Le mot juste

In the NYT Book Review on the 1st, Charles Finch on “‘Career of Evil,’ by J.K. Rowling Writing as Robert Galbraith”, where we find this:

What Rowling writes these days, under the pen name Robert Galbraith, are crime novels: the closest equivalent adults have to the apotropaic formula of childhood literature, parading the unimaginable in front of us and then solving it, stabilizing it.

Whoa, apotropaic! Now that’s an obscure word. Either Finch has in fact glossed it with “parading the unimaginable in front of us and then solving it, stabilizing it” (in which case, demonstrating that he knows le mot juste is just showing off) or he’s amplifying on le mot juste in full awareness that scarcely a single one of his readers will know what the word means, which is just maddening.

Either way, an infuriating Buckleyism.

It looks like door #2. From NOAD2 on the adjective:

supposedly having the power to avert evil influences or bad luck: apotropaic statues. ORIGIN late 19th cent.: from Greek apotropaios ‘averting evil,’ from apotrepein ‘turn away or from’ + -ic

So Rowling’s writing averts the evil influences of the unimaginable by solving the unimaginable, stabilizing it (domesticating it, you might say).

The search for le mot juste can easily play out as a kind of preening obscurity, which I tend to read as an insult to the reader, that poor lexically deprived creature.

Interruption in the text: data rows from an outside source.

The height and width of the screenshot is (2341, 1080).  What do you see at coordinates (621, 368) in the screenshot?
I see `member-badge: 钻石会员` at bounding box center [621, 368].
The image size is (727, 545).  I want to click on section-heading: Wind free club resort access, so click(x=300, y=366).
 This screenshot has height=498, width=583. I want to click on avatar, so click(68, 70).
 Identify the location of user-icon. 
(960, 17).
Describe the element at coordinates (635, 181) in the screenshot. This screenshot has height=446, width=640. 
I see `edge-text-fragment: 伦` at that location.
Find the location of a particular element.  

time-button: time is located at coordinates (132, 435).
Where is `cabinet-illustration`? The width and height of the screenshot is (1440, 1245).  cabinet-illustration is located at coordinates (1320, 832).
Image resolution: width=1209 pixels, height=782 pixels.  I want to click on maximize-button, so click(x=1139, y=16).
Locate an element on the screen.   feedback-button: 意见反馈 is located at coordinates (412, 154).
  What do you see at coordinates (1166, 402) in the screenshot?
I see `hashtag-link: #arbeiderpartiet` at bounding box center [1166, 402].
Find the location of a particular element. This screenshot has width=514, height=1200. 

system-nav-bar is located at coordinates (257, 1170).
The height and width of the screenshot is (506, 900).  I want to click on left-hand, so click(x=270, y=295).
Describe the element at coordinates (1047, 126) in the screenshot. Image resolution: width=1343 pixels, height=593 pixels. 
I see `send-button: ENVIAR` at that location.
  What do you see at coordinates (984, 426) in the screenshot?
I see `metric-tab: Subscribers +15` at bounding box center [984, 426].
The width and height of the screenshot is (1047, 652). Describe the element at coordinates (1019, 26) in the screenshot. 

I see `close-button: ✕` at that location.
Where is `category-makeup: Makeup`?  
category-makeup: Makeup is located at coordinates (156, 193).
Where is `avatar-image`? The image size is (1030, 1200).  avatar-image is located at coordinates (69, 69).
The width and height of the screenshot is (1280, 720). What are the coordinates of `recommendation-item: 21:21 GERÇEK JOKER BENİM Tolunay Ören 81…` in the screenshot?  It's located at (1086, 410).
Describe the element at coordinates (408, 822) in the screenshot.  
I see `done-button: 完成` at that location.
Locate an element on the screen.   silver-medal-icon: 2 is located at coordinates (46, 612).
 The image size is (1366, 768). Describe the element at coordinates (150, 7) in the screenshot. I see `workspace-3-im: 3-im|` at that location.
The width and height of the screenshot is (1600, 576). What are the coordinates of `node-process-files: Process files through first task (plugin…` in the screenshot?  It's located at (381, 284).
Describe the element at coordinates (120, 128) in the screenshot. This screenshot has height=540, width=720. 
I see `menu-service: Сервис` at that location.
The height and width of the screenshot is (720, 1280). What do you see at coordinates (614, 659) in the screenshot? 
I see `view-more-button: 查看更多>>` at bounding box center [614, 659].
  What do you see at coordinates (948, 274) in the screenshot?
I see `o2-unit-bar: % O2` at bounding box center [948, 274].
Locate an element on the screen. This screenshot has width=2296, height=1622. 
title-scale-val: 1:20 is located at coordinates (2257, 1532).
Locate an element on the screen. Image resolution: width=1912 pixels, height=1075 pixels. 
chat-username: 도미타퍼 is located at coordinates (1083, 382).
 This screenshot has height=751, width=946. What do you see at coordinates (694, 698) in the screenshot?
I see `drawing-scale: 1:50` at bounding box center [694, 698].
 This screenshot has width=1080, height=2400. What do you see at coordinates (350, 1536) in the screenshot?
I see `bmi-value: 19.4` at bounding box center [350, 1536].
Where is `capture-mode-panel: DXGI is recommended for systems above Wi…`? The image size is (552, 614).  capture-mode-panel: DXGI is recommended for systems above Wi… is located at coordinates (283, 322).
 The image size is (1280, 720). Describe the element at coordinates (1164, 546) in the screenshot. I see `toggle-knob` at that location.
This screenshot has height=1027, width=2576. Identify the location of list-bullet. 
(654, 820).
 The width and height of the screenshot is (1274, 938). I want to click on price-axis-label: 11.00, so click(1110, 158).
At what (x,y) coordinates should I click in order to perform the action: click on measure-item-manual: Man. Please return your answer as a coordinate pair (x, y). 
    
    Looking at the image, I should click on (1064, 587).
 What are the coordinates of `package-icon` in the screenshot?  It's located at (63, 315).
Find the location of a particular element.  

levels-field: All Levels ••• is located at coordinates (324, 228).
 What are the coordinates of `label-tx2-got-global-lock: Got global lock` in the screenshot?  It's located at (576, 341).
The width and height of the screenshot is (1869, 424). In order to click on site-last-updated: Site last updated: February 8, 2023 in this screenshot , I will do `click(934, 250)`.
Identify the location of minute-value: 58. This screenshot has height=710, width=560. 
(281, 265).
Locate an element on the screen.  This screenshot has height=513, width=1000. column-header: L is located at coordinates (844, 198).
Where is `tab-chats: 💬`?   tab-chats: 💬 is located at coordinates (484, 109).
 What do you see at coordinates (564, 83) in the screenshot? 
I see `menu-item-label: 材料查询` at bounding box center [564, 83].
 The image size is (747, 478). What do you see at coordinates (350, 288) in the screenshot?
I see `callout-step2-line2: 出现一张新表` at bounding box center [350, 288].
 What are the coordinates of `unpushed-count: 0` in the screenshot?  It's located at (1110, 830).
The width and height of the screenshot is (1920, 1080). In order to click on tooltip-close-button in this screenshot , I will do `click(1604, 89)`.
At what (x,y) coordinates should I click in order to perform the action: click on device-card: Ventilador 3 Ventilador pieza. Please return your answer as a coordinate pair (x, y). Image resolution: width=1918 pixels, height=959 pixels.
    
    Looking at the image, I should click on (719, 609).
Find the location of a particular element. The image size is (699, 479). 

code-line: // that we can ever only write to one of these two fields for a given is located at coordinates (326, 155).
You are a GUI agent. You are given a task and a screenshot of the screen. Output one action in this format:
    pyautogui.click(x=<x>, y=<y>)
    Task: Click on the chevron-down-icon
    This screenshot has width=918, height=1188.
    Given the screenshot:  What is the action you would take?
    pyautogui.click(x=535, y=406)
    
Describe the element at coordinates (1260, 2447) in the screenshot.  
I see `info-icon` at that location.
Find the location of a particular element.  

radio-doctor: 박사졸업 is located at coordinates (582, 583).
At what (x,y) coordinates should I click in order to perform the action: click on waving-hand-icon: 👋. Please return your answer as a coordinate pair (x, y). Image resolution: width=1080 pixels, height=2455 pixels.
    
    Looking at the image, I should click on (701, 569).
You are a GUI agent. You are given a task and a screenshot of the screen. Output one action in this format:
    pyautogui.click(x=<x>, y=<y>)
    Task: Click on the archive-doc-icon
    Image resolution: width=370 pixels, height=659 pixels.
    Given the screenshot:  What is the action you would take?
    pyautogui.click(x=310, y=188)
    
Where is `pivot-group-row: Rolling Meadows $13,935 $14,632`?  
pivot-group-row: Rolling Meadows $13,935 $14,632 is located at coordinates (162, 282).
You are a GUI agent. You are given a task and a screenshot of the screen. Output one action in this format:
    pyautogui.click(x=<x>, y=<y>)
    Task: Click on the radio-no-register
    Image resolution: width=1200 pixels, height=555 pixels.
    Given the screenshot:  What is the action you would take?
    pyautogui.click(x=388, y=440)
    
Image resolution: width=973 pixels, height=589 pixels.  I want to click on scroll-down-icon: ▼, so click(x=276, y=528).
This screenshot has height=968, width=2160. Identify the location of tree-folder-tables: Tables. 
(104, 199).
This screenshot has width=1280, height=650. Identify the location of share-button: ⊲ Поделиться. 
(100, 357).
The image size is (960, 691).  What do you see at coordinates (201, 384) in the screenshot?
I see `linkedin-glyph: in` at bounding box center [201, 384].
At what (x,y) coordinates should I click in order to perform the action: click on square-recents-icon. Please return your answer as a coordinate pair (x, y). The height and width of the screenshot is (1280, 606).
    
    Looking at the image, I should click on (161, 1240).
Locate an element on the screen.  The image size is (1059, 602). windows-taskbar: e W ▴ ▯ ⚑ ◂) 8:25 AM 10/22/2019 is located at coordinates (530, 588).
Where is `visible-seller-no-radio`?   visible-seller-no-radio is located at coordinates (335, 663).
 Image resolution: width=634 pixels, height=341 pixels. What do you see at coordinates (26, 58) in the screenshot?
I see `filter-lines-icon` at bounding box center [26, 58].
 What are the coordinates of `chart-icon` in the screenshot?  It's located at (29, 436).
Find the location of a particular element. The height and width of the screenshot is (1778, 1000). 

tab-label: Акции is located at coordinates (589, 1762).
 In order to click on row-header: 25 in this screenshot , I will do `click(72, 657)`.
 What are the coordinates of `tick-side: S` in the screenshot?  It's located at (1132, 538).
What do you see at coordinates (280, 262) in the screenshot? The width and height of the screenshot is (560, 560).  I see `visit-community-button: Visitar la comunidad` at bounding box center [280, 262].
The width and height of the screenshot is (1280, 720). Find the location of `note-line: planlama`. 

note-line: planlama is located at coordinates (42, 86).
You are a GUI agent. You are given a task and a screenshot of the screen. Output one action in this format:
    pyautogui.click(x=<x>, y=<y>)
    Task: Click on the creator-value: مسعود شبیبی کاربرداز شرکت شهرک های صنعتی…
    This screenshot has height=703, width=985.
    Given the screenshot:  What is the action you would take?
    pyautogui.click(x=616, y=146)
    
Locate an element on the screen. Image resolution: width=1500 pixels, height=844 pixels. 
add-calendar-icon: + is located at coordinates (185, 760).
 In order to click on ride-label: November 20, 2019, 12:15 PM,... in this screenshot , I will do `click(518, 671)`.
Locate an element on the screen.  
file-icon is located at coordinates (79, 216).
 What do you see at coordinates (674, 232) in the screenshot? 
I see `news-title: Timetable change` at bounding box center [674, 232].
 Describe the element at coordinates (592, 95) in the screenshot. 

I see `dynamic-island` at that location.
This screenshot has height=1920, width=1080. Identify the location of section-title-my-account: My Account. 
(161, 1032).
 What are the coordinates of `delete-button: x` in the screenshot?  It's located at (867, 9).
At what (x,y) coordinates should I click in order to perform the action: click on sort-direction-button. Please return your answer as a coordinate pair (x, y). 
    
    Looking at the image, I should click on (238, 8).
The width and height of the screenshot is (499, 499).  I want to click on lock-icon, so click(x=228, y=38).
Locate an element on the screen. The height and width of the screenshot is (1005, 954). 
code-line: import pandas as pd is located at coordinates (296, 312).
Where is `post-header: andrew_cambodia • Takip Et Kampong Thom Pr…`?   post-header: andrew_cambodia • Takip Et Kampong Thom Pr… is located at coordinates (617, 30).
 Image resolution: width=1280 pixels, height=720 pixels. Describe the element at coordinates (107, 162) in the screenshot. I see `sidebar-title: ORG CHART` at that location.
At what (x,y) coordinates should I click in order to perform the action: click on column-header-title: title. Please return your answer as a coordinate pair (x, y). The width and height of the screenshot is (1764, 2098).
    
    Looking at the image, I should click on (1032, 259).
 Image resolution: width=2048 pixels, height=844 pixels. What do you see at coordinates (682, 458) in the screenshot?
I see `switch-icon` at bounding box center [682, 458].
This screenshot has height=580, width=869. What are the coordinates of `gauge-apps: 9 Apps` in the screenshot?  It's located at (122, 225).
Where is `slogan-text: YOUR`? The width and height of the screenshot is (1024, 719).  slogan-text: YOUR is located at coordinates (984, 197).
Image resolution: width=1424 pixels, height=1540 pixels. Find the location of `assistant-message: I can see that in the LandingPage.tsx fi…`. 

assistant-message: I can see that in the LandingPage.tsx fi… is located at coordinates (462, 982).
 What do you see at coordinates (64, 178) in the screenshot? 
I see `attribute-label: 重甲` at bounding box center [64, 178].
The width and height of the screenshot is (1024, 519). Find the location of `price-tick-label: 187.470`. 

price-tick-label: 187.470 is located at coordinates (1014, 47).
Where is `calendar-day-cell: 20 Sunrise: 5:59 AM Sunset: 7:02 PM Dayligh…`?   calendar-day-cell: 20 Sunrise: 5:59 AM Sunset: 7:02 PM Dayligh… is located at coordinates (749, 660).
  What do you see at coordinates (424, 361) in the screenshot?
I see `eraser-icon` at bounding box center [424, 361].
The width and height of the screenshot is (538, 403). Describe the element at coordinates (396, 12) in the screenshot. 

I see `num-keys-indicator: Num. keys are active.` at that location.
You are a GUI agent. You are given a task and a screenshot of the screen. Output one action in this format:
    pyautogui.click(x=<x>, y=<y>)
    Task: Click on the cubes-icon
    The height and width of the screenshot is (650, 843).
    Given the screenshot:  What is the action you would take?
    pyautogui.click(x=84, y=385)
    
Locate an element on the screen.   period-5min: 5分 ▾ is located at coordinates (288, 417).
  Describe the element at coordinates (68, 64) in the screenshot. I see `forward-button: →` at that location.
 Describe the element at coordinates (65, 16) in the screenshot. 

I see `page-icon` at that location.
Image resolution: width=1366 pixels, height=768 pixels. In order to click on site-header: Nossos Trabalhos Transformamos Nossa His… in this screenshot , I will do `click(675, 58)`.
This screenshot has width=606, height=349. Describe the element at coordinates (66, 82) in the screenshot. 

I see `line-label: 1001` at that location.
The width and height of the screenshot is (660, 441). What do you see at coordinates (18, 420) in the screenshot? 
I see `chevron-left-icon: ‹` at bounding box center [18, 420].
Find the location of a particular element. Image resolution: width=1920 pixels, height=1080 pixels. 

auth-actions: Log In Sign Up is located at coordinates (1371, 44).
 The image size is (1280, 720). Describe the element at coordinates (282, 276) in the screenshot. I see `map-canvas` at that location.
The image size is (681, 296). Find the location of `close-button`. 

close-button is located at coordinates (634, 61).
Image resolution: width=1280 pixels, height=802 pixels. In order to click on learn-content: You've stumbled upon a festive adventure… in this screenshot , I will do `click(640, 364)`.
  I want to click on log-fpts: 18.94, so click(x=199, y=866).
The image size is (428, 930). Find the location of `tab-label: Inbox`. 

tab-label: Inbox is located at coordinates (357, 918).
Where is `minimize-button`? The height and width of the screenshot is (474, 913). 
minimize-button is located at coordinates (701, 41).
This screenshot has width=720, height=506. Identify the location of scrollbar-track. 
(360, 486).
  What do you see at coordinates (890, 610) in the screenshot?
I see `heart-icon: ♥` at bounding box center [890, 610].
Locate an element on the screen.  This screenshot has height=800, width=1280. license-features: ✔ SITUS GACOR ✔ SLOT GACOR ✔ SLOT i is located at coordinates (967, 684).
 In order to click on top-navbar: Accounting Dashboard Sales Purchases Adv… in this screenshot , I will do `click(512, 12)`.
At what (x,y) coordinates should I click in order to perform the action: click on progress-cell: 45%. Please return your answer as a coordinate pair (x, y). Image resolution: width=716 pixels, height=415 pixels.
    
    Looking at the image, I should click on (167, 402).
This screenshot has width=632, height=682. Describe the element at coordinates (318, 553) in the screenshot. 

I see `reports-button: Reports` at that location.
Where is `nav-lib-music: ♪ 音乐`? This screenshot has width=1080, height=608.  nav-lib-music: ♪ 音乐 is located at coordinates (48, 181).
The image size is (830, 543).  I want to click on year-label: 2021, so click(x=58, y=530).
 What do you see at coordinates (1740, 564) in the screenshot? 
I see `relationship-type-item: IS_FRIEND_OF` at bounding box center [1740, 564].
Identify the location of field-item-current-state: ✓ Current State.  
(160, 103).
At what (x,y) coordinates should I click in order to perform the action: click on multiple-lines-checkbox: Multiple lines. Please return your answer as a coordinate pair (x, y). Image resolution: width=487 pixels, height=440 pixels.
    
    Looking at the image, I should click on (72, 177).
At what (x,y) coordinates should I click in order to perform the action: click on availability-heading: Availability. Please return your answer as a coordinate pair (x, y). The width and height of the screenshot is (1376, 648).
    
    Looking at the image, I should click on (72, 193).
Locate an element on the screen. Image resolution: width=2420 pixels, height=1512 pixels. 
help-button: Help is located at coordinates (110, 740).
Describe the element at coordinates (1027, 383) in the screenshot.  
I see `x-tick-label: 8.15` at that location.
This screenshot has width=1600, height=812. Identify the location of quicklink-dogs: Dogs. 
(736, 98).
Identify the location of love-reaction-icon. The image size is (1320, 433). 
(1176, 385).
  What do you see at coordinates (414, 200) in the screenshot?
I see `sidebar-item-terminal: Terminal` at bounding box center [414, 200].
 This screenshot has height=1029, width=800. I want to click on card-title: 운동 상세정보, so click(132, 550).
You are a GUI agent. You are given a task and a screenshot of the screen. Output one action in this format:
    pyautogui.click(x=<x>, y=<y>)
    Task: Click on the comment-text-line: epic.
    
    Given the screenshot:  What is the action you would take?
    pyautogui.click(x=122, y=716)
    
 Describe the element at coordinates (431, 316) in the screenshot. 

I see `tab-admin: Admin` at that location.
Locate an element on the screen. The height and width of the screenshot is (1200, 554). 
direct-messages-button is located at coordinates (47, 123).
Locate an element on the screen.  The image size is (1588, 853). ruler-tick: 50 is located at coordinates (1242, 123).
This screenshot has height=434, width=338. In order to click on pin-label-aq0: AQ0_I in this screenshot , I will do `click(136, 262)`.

William F. Buckley, Jr. was famous for peppering his writing with obscure English words (from a variety of specialized contexts), paraded without explication for an audience that he knew full well wasn’t familiar with them. See my 11/9/11 posting on Buckley and his “big words”. Only Buckley would have insulted someone — it might have been Gore Vidal, but I haven’t found the context — by calling them retromingent (‘pissing backwards’).

Disingenuously, Buckley kept insisting that a writer must always use exact words.

2 Responses to “Le mot juste”

  1. Robert Coren Says:

    In John Updike’s novel Gertrude and Claudius, an interesting (or so I thought) depiction of the “back-story” of Hamlet, the author annoyed me by peppering the prose with obscure words for elements of dress, especially as applied to the clothing worn by Polonius.

  2. Charles Finch Says:

    I am the offender here! Just got a google alert for this post.

    It’s a tricky question. I didn’t want to use the word without a context that could help the reader feel out what it meant, but I also didn’t want to eliminate a terms that diagnoses that phenomenon so closely, not least because my peers might have it in mind and wonder if I simply didn’t know it. At any rate, it certainly wasn’t intended showily. I like learning new words!